**What this task involves**
Filter the entries for the word "agent". Copy each line that has it.

**Record set**
Segment Open

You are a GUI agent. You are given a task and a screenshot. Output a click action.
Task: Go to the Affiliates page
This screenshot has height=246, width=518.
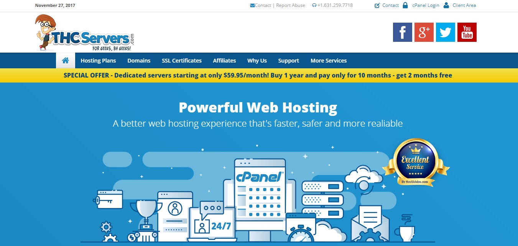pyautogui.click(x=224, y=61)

Segment Closed
Segment Open

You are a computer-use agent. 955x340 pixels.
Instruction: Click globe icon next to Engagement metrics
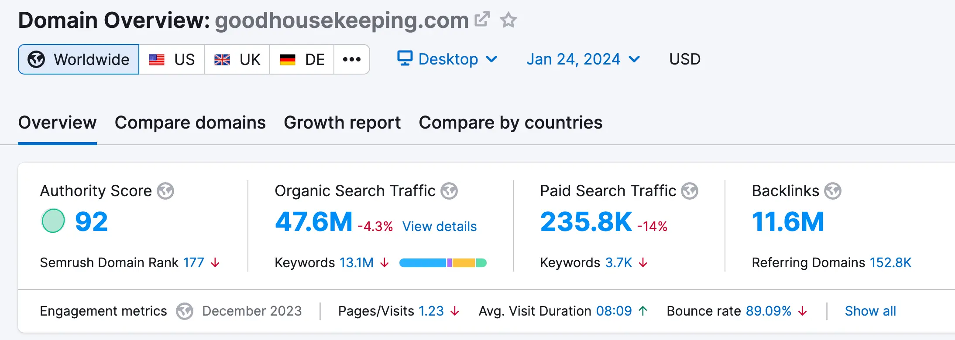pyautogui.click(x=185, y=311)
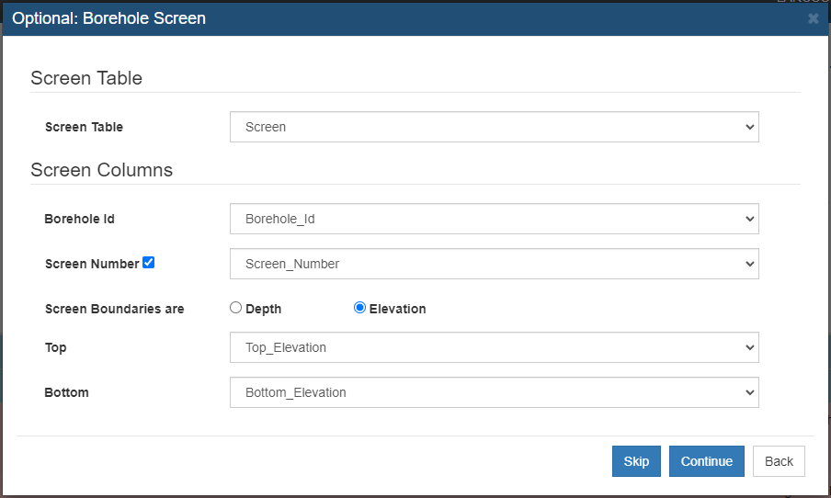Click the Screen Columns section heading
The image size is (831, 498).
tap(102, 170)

Segment Closed

**Written reply**
You are a GUI agent. You are given a task and a screenshot. Output a click action.
You are a computer-use agent. 955x340 pixels.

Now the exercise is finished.